- 2016 Tournament logo
- Classification: Division I
- Season: 2015–16
- Teams: 14
- Site: Bankers Life Fieldhouse Indianapolis, IN
- Champions: Maryland (2nd title)
- Winning coach: Brenda Frese (2nd title)
- MVP: Shatori Walker-Kimbrough (Maryland)
- Attendance: 33,837
- Television: Big Ten Network, ESPN

= 2016 Big Ten women's basketball tournament =

The 2016 Big Ten women's basketball tournament was a postseason tournament was held from March 2–6, 2016 at Bankers Life Fieldhouse in Indianapolis. Maryland won their 2nd Big Ten Women's Tournament and earn an automatic trip to the NCAA women's basketball tournament.

==Seeds==

All 14 Big Ten schools participate in the tournament. Teams were seeded by 2015–16 Big Ten Conference season record. The top 10 teams received a first-round bye and the top 4 teams received a double bye.

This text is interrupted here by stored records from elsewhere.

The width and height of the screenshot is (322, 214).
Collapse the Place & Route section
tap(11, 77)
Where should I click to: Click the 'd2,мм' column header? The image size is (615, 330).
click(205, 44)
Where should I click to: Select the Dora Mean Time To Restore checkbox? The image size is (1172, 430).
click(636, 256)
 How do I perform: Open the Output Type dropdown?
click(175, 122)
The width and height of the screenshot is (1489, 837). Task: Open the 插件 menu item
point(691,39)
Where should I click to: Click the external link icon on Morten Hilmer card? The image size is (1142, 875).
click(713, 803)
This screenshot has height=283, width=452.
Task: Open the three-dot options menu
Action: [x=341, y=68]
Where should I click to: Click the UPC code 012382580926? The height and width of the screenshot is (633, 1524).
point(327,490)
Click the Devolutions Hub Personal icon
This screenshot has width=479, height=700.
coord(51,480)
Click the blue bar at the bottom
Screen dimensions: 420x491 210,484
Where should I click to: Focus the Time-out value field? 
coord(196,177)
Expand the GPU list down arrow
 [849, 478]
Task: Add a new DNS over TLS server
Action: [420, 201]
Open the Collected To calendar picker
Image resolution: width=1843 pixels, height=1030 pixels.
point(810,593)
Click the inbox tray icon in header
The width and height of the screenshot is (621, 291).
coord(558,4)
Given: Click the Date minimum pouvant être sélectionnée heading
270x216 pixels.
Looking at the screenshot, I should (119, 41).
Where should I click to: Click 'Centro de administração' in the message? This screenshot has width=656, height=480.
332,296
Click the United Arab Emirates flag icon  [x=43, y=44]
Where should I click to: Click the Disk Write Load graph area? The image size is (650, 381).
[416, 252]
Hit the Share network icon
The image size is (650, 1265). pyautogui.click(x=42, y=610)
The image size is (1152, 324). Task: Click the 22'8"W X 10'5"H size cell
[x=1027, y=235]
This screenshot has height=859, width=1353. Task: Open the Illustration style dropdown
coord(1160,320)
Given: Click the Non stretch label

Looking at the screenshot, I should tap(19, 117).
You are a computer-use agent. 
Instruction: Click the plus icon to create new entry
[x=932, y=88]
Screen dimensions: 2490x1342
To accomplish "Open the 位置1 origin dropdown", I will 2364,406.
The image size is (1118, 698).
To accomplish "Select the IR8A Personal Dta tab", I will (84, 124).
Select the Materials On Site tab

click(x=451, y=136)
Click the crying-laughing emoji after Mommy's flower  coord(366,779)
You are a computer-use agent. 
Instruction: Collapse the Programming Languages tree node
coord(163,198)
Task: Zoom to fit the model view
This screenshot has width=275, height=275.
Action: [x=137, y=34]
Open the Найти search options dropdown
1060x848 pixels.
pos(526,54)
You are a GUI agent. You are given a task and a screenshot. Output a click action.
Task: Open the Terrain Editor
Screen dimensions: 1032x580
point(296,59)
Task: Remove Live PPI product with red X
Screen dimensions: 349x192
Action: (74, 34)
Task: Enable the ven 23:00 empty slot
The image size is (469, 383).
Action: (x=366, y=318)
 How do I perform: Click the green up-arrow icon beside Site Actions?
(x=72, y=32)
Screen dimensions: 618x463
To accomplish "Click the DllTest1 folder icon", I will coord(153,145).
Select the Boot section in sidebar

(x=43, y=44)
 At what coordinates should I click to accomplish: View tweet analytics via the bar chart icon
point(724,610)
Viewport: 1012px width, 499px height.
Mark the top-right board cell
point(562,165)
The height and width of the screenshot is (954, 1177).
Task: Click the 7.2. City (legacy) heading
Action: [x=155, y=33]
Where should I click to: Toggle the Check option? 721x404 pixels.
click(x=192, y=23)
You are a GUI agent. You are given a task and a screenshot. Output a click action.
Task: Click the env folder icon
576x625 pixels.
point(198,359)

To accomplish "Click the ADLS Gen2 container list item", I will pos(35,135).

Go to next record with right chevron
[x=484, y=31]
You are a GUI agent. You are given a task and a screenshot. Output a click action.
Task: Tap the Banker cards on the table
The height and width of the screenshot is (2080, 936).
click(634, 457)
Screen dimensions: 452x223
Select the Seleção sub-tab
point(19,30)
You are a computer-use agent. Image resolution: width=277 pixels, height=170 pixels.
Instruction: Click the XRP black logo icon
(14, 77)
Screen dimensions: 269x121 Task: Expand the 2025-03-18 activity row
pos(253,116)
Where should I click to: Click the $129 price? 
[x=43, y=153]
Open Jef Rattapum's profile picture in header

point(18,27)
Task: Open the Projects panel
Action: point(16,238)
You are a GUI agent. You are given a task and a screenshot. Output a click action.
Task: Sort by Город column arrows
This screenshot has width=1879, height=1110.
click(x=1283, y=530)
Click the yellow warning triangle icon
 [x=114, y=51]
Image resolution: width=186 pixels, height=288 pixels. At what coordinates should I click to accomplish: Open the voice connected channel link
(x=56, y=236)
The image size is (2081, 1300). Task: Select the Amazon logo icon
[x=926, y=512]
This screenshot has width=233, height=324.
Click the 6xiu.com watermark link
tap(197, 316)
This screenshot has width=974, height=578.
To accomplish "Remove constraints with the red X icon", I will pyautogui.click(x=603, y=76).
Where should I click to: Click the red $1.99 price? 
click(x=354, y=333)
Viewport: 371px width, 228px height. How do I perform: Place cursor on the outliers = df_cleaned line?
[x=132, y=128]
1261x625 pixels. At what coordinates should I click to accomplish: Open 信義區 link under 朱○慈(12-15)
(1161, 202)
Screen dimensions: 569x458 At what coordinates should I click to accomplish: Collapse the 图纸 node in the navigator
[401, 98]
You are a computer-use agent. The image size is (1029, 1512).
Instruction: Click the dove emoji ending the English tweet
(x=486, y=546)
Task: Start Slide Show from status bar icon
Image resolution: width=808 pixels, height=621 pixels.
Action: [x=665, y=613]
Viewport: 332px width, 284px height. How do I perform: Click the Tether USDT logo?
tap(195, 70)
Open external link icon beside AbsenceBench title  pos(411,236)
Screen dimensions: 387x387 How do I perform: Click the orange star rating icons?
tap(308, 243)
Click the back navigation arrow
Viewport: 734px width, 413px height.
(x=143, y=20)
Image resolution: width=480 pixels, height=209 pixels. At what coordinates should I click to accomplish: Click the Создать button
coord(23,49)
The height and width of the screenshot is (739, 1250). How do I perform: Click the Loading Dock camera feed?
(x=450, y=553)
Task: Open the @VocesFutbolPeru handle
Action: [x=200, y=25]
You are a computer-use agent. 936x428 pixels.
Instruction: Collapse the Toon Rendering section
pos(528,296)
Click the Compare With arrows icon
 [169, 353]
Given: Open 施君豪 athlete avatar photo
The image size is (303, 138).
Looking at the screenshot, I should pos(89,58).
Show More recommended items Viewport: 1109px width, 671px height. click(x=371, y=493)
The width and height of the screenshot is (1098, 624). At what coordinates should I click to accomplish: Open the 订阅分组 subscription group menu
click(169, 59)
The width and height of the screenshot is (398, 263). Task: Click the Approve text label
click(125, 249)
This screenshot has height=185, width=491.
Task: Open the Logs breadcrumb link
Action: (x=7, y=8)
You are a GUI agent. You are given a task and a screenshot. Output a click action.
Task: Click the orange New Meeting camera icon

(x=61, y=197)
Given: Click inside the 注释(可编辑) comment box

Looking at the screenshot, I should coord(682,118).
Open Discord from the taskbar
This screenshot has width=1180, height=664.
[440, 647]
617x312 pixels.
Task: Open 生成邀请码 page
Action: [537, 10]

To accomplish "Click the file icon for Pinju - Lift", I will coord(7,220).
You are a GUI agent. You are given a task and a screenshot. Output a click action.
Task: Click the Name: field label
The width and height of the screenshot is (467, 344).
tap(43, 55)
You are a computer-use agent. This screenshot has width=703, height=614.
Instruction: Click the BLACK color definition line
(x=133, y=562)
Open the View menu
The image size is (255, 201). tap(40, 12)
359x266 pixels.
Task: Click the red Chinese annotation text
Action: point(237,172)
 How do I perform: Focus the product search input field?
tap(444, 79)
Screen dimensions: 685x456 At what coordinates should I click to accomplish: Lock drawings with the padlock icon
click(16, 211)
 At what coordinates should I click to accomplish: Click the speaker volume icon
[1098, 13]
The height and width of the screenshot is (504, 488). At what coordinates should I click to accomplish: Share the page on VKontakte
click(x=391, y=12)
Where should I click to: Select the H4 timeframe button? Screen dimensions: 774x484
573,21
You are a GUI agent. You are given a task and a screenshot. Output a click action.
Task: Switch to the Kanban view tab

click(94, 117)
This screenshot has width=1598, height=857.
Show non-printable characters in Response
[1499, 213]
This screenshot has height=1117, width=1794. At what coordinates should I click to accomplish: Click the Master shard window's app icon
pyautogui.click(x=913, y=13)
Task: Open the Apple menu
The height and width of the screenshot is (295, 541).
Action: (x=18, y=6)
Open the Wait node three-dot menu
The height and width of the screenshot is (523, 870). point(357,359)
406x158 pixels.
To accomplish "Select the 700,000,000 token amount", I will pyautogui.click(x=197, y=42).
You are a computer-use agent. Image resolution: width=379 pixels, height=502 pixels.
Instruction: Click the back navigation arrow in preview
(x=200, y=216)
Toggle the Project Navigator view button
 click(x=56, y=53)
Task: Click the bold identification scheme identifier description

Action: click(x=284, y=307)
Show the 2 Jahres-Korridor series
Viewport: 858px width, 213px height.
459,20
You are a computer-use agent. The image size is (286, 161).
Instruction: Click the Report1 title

Seeding for the tournament was determined at the close of the regular conference season:

| Seed | School | Conf | Tiebreak 1 | Tiebreak 2 |
|---|---|---|---|---|
| #1 | Maryland | 16–2 |  |  |
| #2 | Ohio State | 15–3 |  |  |
| #3 | Michigan State | 13–5 |  |  |
| #4 | Indiana | 12–6 |  |  |
| #5 | Minnesota | 11–7 |  |  |
| #6 | Purdue | 10–8 |  |  |
| #7 | Nebraska | 9–9 | 1–0 vs. Michigan |  |
| #8 | Michigan | 9–9 | 0–1 vs. Nebraska |  |
| #9 | Iowa | 8–10 | 1–0 vs. Rutgers |  |
| #10 | Rutgers | 8–10 | 0–1 vs. Iowa |  |
| #11 | Penn State | 6–12 |  |  |
| #12 | Northwestern | 4–14 |  |  |
| #13 | Wisconsin | 3–15 |  |  |
| #14 | Illinois | 2–16 |  |  |

==Schedule==

Session: Game; Time*; Matchup^{#}; Television; Attendance
First round - Wednesday, March 2
1: 1; 1:30 pm; #13 Wisconsin vs. #12 Northwestern; BTN
2: 4:00 pm; #14 Illinois vs. #11 Penn State
Second round - Thursday, March 3
2: 3; 12:00 pm; #9 Iowa vs. #8 Michigan; BTN; 4,783
4: 2:30 pm; #12 Northwestern vs. #5 Minnesota
3: 5; 6:30 pm; #10 Rutgers vs. #7 Nebraska; 5,011
6: 9:00 pm; #11 Penn State vs. #6 Purdue
Quarterfinals - Friday, March 4
4: 7; 12:00 pm; #9 Iowa vs. #1 Maryland; BTN; 6,606
8: 2:30 pm; #12 Northwestern vs. #4 Indiana
5: 9; 6:30 pm; #10 Rutgers vs. #2 Ohio State; 6,043
10: 9:00 pm; #6 Purdue vs. #3 Michigan State
Semifinals - Saturday, March 5
6: 11; 3:00 pm; #1 Maryland vs. #12 Northwestern; BTN; 6,285
12: 5:30 pm; #2 Ohio State vs. #3 Michigan State
Championship - Sunday, March 6
7: 13; 7:00 pm; #1 Maryland vs. #3 Michigan State; ESPN; 5,109

- Game times in Eastern Time. #Rankings denote tournament seeding.